Canadians often marvel at the fact that inflation remains stubbornly subdued despite the fact that life seems more and more expensive.
Economists, too, have been wondering why one of the country’s leading measures of price levels, the Consumer Price Index compiled by Statistics Canada, continues to show such lacklustre growth when the economy is healthy, unemployment is low and the Canadian dollar is weak.
On Tuesday, National Bank suggested in a research note that the trouble might lie in StatsCan’s method for tracking so-called shelter costs, the portion of income that Canadian households spend to keep a roof of their heads — whether it’s home ownership costs or rent.

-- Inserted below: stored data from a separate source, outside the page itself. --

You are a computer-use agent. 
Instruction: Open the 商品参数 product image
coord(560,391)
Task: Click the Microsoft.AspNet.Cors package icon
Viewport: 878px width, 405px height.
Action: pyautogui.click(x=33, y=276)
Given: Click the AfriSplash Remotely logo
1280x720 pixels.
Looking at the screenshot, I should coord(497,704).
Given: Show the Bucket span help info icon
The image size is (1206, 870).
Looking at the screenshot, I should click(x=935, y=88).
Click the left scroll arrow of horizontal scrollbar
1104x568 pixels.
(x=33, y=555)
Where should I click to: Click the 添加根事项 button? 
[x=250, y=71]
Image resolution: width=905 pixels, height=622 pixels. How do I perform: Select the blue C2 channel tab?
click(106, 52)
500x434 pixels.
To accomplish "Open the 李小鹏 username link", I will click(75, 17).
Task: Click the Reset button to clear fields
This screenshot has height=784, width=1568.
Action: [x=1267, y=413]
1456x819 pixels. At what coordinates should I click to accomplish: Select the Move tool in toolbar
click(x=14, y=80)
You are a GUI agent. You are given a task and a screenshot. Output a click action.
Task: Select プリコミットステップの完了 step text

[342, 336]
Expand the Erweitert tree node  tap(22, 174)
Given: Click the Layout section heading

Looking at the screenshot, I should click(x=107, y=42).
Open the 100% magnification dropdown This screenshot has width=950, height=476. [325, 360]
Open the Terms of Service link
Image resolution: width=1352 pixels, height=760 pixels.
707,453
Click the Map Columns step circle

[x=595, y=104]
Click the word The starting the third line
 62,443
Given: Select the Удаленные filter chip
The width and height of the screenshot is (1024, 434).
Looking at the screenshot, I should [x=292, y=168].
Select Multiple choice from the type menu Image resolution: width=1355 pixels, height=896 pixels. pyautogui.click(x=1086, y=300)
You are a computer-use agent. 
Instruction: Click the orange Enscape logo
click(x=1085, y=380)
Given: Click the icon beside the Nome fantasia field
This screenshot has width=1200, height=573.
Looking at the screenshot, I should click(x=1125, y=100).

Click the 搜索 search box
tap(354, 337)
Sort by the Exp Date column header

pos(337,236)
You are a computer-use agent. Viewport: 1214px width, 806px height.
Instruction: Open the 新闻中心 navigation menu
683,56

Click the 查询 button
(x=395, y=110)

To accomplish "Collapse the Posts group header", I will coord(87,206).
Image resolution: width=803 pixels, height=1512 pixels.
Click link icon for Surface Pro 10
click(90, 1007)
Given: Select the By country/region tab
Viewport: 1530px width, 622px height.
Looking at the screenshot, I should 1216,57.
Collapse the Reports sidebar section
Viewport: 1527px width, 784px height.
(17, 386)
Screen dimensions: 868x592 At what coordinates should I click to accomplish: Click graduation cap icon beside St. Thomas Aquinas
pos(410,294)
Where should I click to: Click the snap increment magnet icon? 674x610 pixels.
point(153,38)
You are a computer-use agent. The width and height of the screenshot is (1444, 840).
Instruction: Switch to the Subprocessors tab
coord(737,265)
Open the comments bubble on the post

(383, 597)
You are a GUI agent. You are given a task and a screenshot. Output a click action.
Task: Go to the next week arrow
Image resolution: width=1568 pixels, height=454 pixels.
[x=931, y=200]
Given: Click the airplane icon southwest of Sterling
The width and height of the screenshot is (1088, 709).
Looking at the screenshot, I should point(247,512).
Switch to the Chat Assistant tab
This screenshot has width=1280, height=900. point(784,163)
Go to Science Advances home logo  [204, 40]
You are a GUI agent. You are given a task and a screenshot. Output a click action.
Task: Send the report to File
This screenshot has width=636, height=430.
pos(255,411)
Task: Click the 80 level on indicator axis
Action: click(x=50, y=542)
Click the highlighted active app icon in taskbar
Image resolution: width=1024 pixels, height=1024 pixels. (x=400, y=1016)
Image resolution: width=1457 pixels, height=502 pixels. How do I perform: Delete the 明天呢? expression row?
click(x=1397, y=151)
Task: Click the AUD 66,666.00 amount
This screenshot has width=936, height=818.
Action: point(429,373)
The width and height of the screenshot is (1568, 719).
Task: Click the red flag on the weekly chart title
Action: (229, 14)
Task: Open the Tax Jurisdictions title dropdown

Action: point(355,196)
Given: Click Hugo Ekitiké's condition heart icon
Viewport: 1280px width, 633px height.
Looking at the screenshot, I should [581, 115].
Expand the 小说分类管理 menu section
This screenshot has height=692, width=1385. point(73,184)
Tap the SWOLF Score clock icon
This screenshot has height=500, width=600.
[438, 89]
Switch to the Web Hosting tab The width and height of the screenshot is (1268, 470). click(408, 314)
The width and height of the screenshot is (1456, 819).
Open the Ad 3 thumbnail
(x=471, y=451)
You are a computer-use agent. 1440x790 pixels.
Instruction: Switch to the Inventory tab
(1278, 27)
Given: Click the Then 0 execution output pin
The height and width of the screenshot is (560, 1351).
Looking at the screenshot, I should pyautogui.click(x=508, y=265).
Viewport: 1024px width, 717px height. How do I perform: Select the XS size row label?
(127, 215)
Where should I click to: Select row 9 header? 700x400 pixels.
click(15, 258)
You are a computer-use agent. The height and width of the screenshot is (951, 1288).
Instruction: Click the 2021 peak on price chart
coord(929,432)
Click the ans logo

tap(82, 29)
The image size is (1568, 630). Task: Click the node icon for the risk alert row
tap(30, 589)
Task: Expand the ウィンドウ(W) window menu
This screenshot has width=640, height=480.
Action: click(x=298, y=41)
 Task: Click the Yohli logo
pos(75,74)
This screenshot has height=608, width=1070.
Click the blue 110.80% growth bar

“This heavyweight component of the CPI (27 per cent of the index) is currently growing an anemic 2.2 per cent annually compared to a more robust 2.7 per cent for all other services,” wrote National Bank economists Stefane Marion and Matthieu Arseneau.
The authors proceeded to note that StatsCan’s New Housing Price Index, which forms parts of the agency’s estimate of shelter costs, registered virtually no change for the Vancouver market since 2008.
“We are also baffled by the reported cumulative increase of only 37 per cent for the Toronto NHPI since 2008 (vs. 118 per cent according to resale market data),” wrote Marion and Arseneau.
They also noted rent inflation averages near a record low of one per cent in Toronto, Montreal and Vancouver.
And that’s despite the fact that headlines about doubling rents in Toronto recently prompted the Ontario government to boost rent controls in the province.
“Bottom-line: Shelter cost inflation reported in the Canadian CPI report is eerily low,” the National Bank report concludes.
So, does Canada’s official inflation estimate really underplay housing costs?
When asked about it, StatsCan told Global News it doesn’t believe CPI “significantly” underestimates shelter costs.
Discussing why its measure of home prices for new homes in Vancouver and Toronto shows such little change over the past decade or so, StatsCan said that the index excludes condos and “for quality adjustment purposes” tends to focus on buildings in areas far from urban centres where price appreciation might be lower.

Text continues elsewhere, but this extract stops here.